March 14, 2018

“Things Didn’t Seem Right” – A Colonoscopy Saved Lu Anne’s Life

Colin Bird, MD, a surgeon at Regional Surgical Specialists, an affiliate of Mission Health, and the only board-certified colorectal surgeon in western North Carolina, has seen this time and again, not just in published statistics, but among his own patients. “Colorectal cancer can be preventable,” he said. “The key to it being preventable is early detection. And the gold standard of early detection remains the colonoscopy.”

Follow the Schedule

According to current screening recommendations, anyone who doesn’t have a personal or family history of colorectal cancer should get a colonoscopy at age 50 – then every 10 years after that, if the screening is clear.

Anyone with a family history of colorectal cancer should get his or her first colonoscopy 10 years before the age a first-degree relative was diagnosed with colon or rectal cancer. “If your mother was diagnosed at age 45, you should start getting screened at 35,” said Dr. Bird.

For those with a history of polyps or cancerous tumors, Dr. Bird said screening recommendations are highly tailored based on the patient’s specific diagnosis and treatment history.

Listen to Your Body

While you should plan to follow standard screening recommendations in most cases, don’t hold off on a colonoscopy until your next scheduled screening if you have concerns about your colorectal health.

In February 2017, at the age 57, Lu Anne Sheffield of Asheville didn’t have an upcoming colonoscopy on her calendar, but she scheduled one anyway because she sensed something was wrong.

“Things didn’t seem right,” said Sheffield. “I felt like I couldn’t empty myself. I knew something was affecting me, and thought it might be a polyp. I said to myself, ‘I’ll just have it checked out so that I can move on with my life.’ It’s a good thing I did because that decision saved my life.”

Dr. Bird said Sheffield did the right thing, but it’s something a lot of people choose not to do, which can have a negative effect on survival rates. He said the decision can be due to a lot of factors, many of them fears or misunderstandings.

“Some people just don’t want to deal with the awkwardness, or they mistakenly believe it will be painful,” he said. “Then there are some who are afraid of a diagnosis and just don’t want to know.”

“Listen to your body, pay attention to your body,” continued Sheffield. “If you think there’s something that might be wrong, have it checked out.”

Dr. Bird said that significant improvements in how colonoscopies are performed and the corresponding bowel preps have greatly improved patient experiences. He said many patients will be surprised to find that the test isn’t the big deal they thought it was.

Seek Immediate Treatment

Sheffield wasn’t afraid of the test. Nor was she worried about a diagnosis – although she initially assumed it would be something minor, like polyps. Ultimately, Sheffield ended up with a diagnosis of rectal cancer, which Dr. Bird would later identify as stage III cancer, but she is glad she got the screening when she did.

“As soon as the tumor was discovered, they got right on it,” she said. “The fact that it was found sooner rather than later made a big difference in my outcome.”

Material shown:
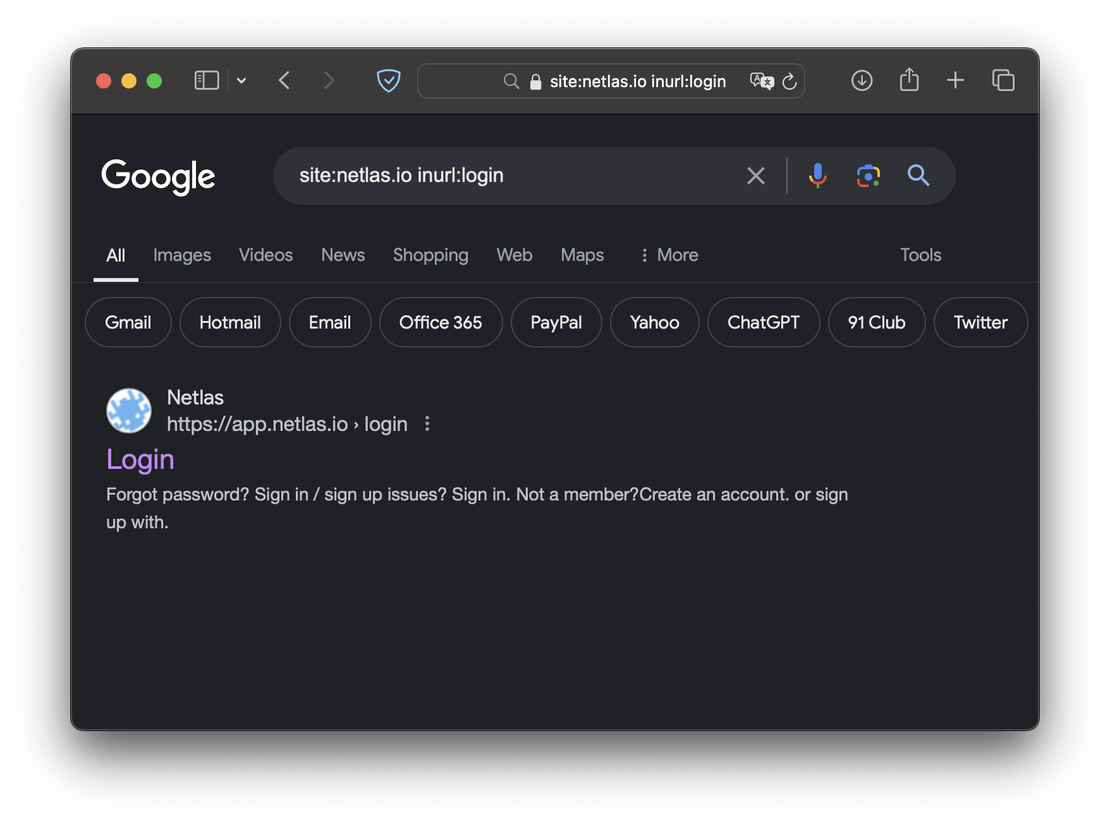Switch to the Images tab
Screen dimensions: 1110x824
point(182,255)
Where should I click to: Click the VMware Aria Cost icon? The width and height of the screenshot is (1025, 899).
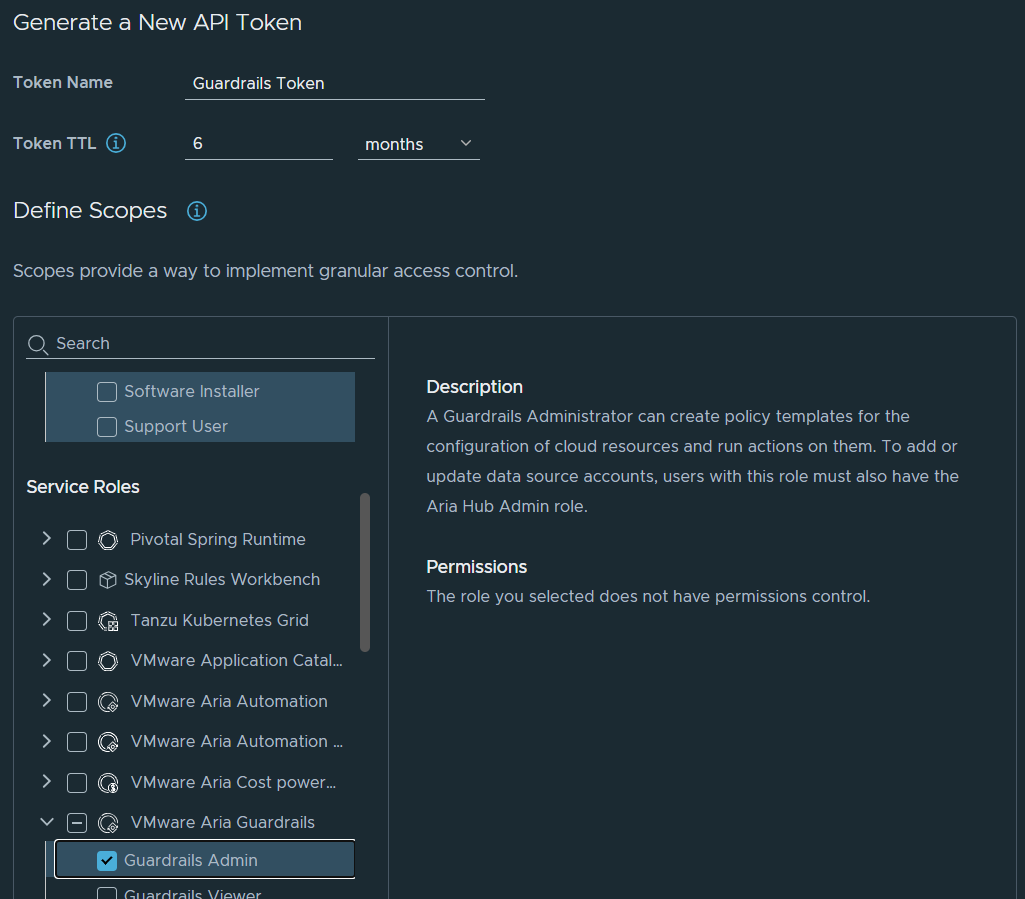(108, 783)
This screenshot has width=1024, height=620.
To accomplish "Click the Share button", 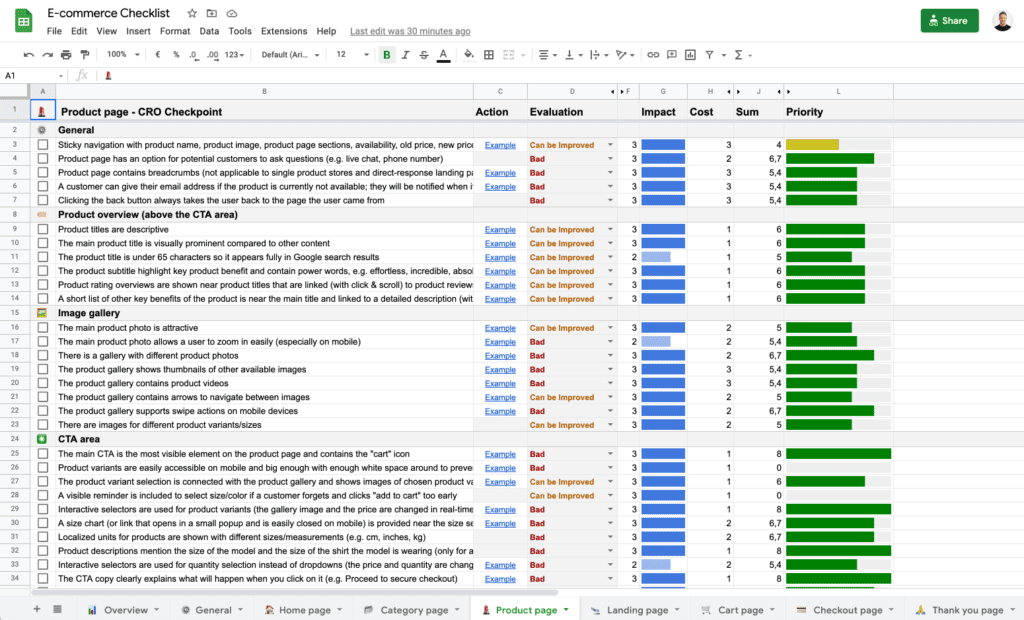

Brief: Pick up the article on Lu Anne Sheffield's colonoscopy and rectal cancer diagnosis where it ends, and continue it. The records are unrelated material, separate from the article.

Reply to the task:
Dr. Bird explained that colorectal cancers under stage IV are usually staged following surgery. “As a surgeon, our first goal is to assess and rule out metastatic disease, stage IV cancer, which for colorectal cancer typically means extension to their liver or lungs,” he said. “Once we have ruled this out, we are able to use surgery as the backbone of our treatment and work towards curative intent. However, only after we’ve taken out the cancer can we truly tell if it’s stage I, II or III.”

Staging the tumor will determine whether subsequent treatment, such as radiation or chemotherapy, will be necessary. Sheffield had stage III cancer, which meant that her lymph nodes were also involved and that she would therefore require chemotherapy.

Sheffield’s treatment was also a little different in that she underwent radiation prior to her surgery. Dr. Bird explained that in some cases of rectal cancer it’s advantageous to begin chemotherapy and radiation first.

“For rectal cancer, the mass is in a fixed spot in the pelvis, not free-floating in the belly,” he said. “This anatomic relationship lets us utilize additional modalities like radiation. In these cases, not only does the up-front radiation augment surgery, the multidisciplinary approach leads to improved outcomes.”

Sheffield successfully completed all of her treatments – radiation, surgery and chemo. With regular follow ups, she anticipates a cancer-free 2018.

“That’s the value of a colonoscopy,” said Dr. Bird. “There are other tests, such as stool analyses or imaging studies that may detect cancer, but only the colonoscopy allows us to diagnose and visualize the tumor at same time.”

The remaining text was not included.